▶ _Your instructions_:
Using the records below, write out only the lines from the line containing "The width and height of the screenshot is (782, 700)." up to and including the line containing "Task: Maximize the", exactly, with no pictures.

Collected data

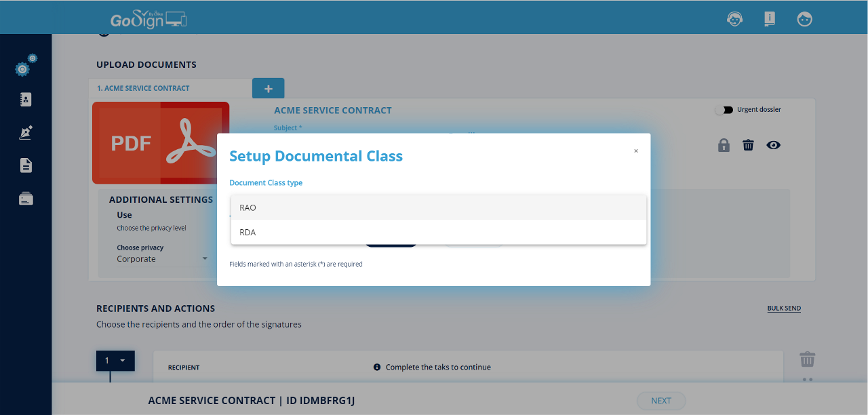
Task: Close the Setup Documental Class dialog
Action: click(x=635, y=151)
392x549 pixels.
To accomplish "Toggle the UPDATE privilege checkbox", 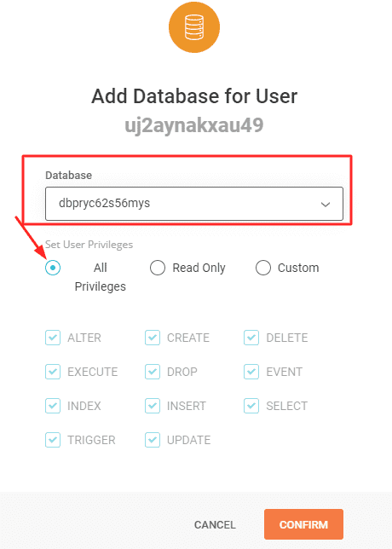I will [x=153, y=440].
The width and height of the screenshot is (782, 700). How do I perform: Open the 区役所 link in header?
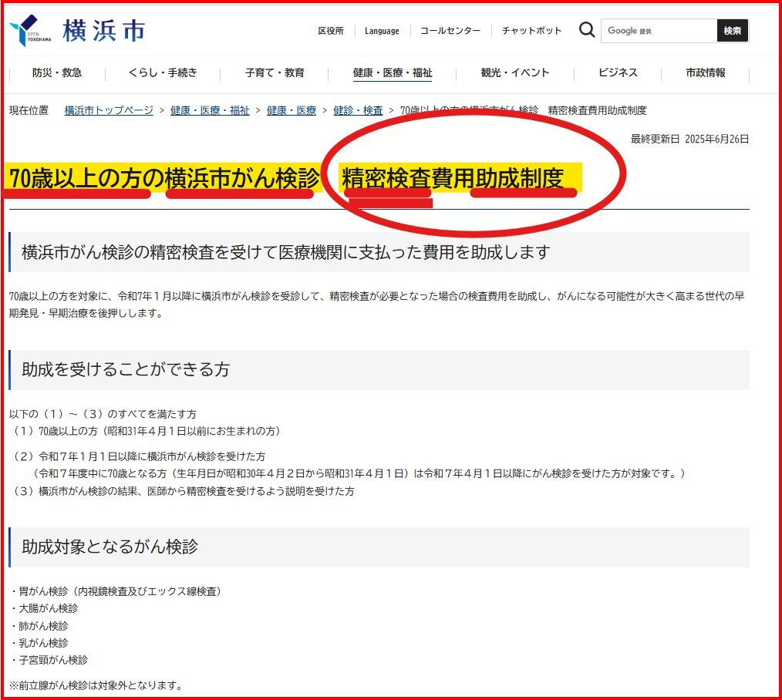point(331,31)
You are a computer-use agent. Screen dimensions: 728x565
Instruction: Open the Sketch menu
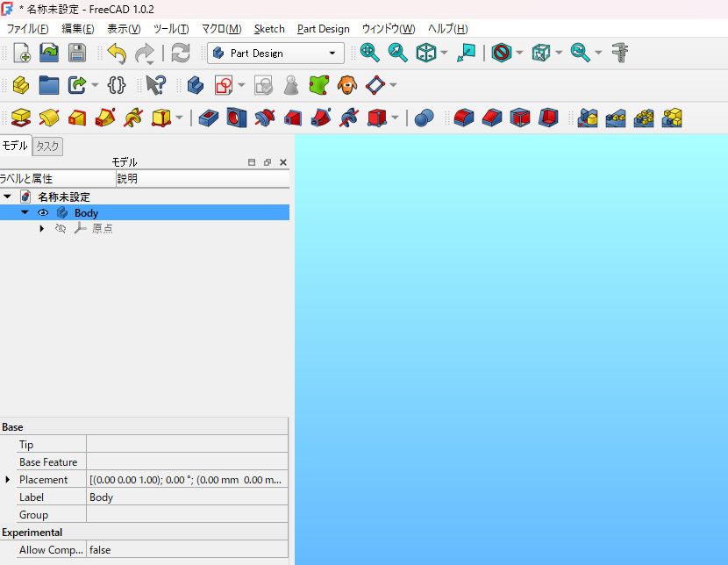click(269, 29)
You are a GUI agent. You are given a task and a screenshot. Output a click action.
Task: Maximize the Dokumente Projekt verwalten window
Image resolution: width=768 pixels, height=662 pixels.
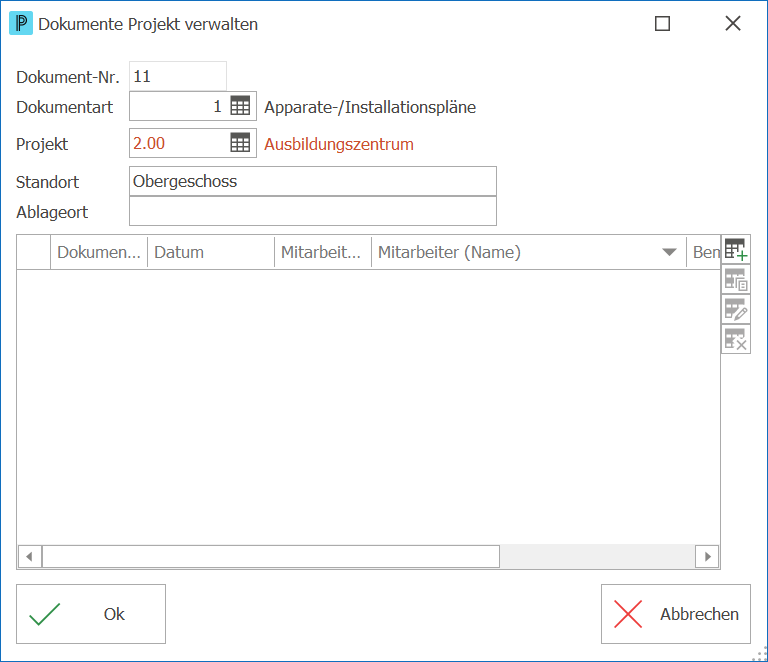[662, 24]
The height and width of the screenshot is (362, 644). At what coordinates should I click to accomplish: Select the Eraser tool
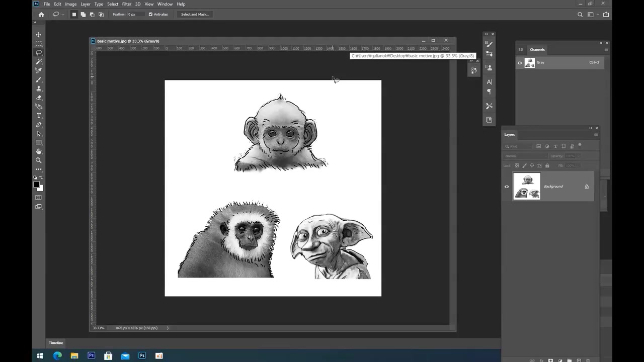(39, 98)
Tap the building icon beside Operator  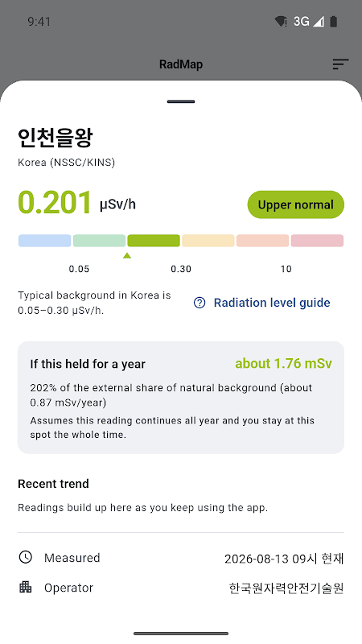[x=26, y=588]
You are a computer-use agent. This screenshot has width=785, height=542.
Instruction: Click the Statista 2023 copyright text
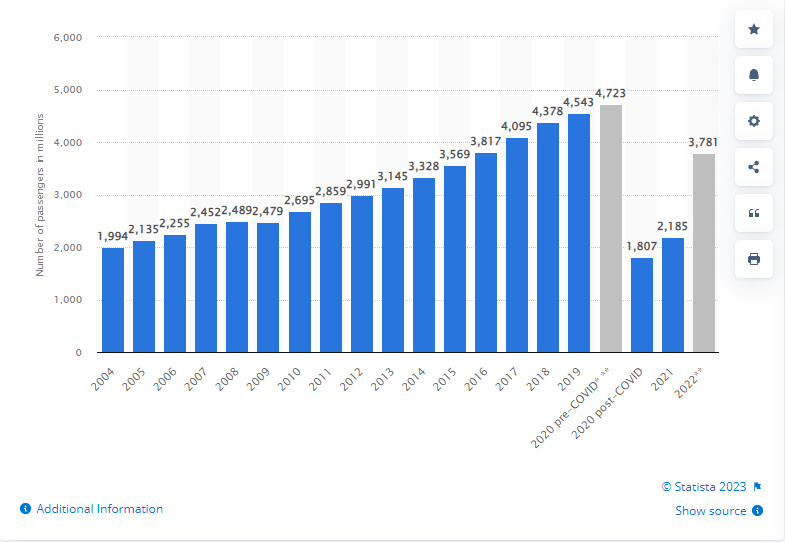[704, 486]
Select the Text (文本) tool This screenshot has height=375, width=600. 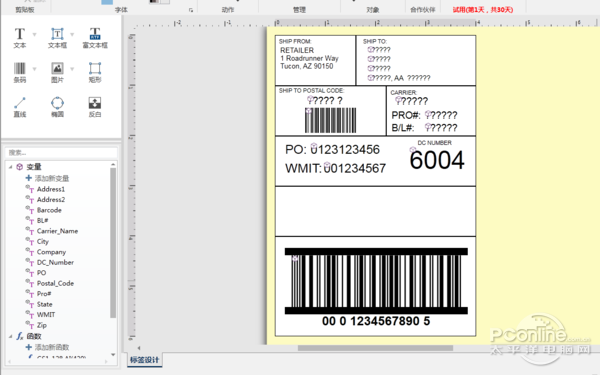[x=20, y=38]
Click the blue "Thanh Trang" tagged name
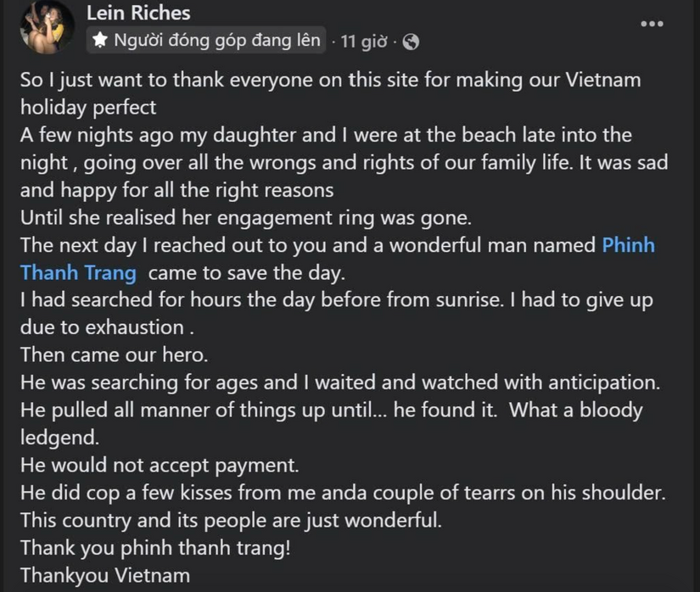The width and height of the screenshot is (700, 592). point(78,272)
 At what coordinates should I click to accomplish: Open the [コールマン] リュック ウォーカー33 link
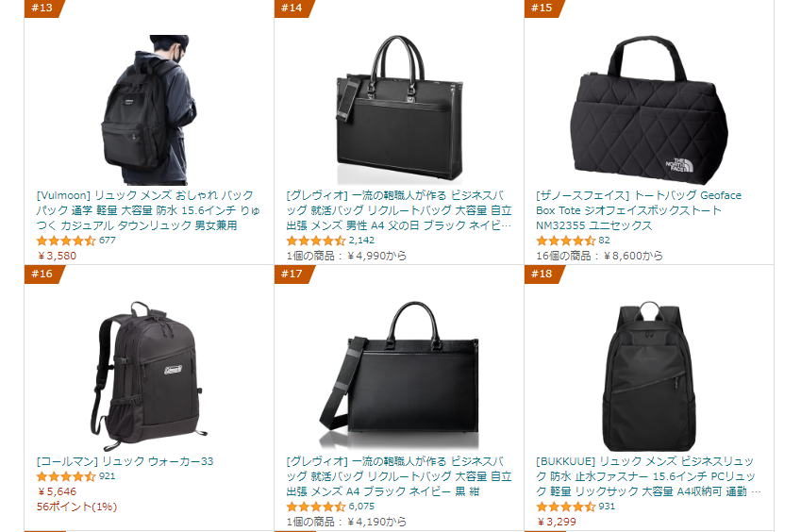click(x=125, y=461)

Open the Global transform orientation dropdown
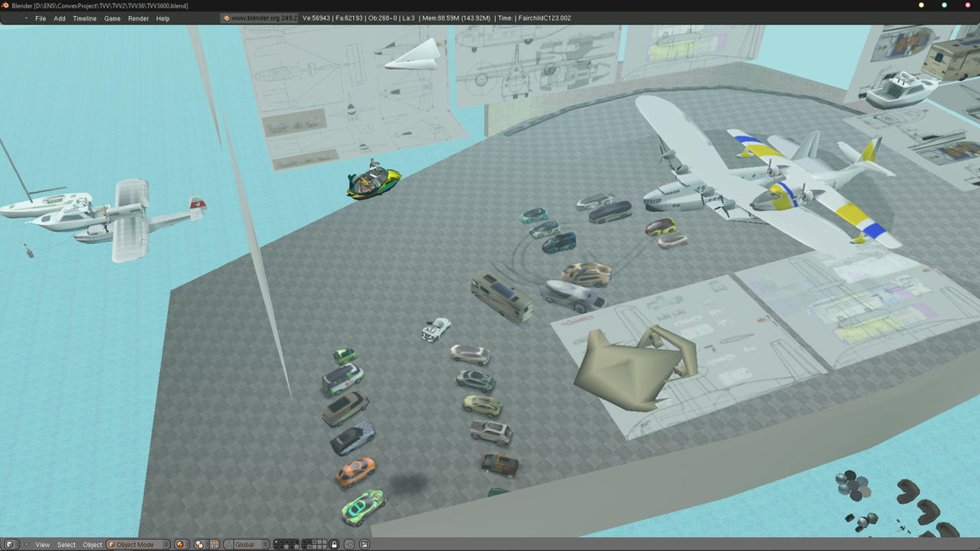point(247,544)
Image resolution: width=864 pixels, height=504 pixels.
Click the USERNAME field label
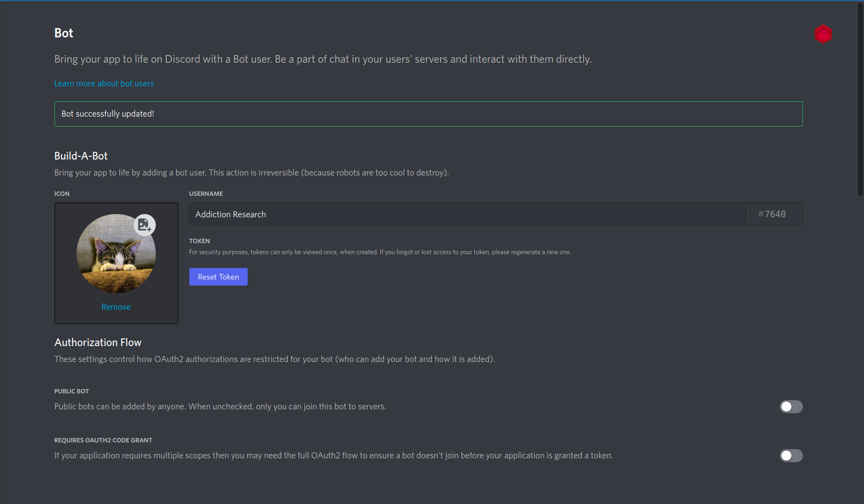tap(206, 194)
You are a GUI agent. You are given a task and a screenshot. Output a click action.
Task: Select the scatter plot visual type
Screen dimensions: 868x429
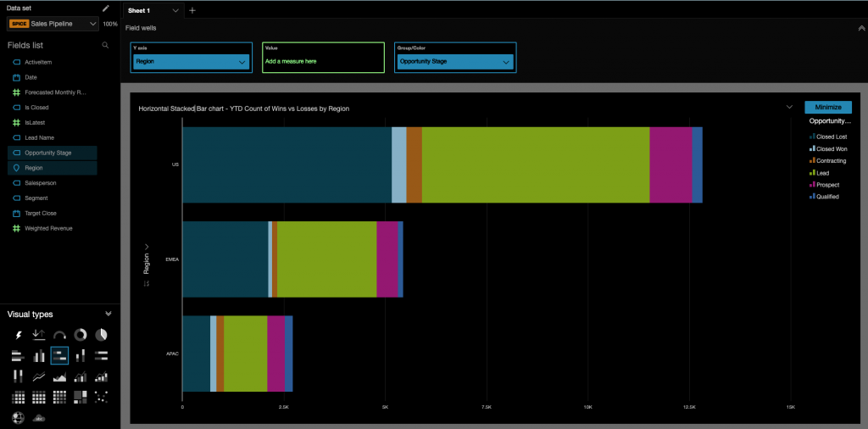(x=101, y=397)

▶ _Response to this task_:
The width and height of the screenshot is (782, 700). How do I perform: Open the 区役所 link in header?
point(331,31)
You are a computer-use agent. Screen dimensions: 728x565
Instruction: Open the Sketch menu
click(269, 29)
You are a GUI agent. You are given a task and a screenshot. Output a click action.
Task: Maximize the Dokumente Projekt verwalten window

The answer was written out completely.